Google has far greater potential for invading an individual's privacy than Facebook does. Google has Android, Chrome, search, maps and gmail (and now photos). Those are all very critical pieces to a person's real world life. Facebook has FB, Instagram and WhatsApp. Yes, some private communication but it's limited to "social networking". Your taxes and utility bills don't get mailed to FB Messenger. You don't search for cancer research on Instagram and Facebook can't tell what other apps are installed on your phone.
well, it's the nature of the advertising business to defy privacy and liberty. competition occurs around how well you know consumers and how well you can manipulate those consumers into actions favorable to you (i.e., exerting power over you). further, online advertising is basically a duopoly of google and facebook, with google being twice as big as facebook and much more invasive.
google's, or more broadly, alphabet's, only competitive advantage is a thin lead on what might be called data intelligence (or surveillance, for the more cynical). they collect data across all internet ingresses/egresses, on not just those who opt-in, but even those who actively avoid google (through android, gmail, google apps, analytics, dns, internet access, etc.). and that data is super-valuable--alphabet had $30B in profits on $137B in revenue (an extraordinary margin).
to be clear, i'm not attempting to judge or disparage individual engineers at google. i'm sure most are mighty fine folks.
but for the foreseeable future, google really has no choice in the matter, not until it finds a different massive market from which to derive revenues. it's the nature of the business. and in the meantime, it's also under assault from intelligence, paramilitary, corporate, and governmental organizations from across the globe.

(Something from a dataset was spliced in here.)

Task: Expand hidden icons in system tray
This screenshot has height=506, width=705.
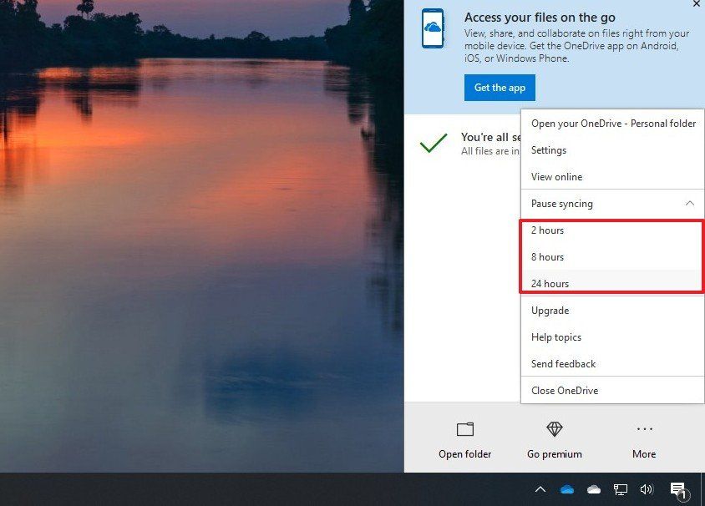Action: 540,490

at least for americans, privacy and liberty are fundamental and inalienable rights. even though the consitution explicitly forbids only governmental interference in those rights, they apply more broadly to any entity, and particularly global corporations, attempting to exert power on individuals. and while inalienable, citizens still have a duty to be vigilant against such infringements.
I too was curious of this balance weighting. FB slurps in all of the data that users voluntarily post. Google just learns things through inference about users whereas FB is getting data posted directly by the user. Seems to me that FB is able to be way more invasive.

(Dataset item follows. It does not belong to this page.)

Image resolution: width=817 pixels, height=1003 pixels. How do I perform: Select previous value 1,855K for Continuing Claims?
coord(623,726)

> FB slurps in all of the data that users voluntarily post.
That seems likely to be a grand understatement. FB has the opportunity to collect a great deal of data about their users beyond what they explicitly post -- for example, data about when and how they use Facebook mobile apps, how they interact with the Facebook web site, and what external web sites they visit which contain Facebook Like widgets.
On the other hand, FB is inherently social. I assume everything I give to FB has a chance of being public one day. I have some private conversations, but in the back of my head is that time the UI was deceiving and made seemingly direct messages public. FB is for sharing things. Google runs my phone, my work and personal email, my calendar, and more. I think they have a better attitude toward it, hence my willingness to trust them so far, but from a standpoint of ability to be invasive, Google blows everyone else out of the water on my devices.
I can see your concern about messages via email, but I know for me personally, email is just not a thing anymore. Forgetting plain SPAM, corporations/marketing/etc have ruined email into this signal that has such a low S/N ratio that it's just not useful. What percentage of internet users actually use email for communication anymore? Sure, some, but it's not my largest attack vector (I consider Google/FB as attacking me).
Anything serious goes trough emails and this is the data I’d be most worried about leaking - anything from security related stuff like login/id confirmation to receipts, confirmations, sensitive data, professional communication.
Waaay more valuable than FB scraping my phonebook and photos
This may be true for personal communication but any sort of business deal is going to be happening over email. Mortgages, selling your company, large sales... All of the contracts are going to end up in your inbox.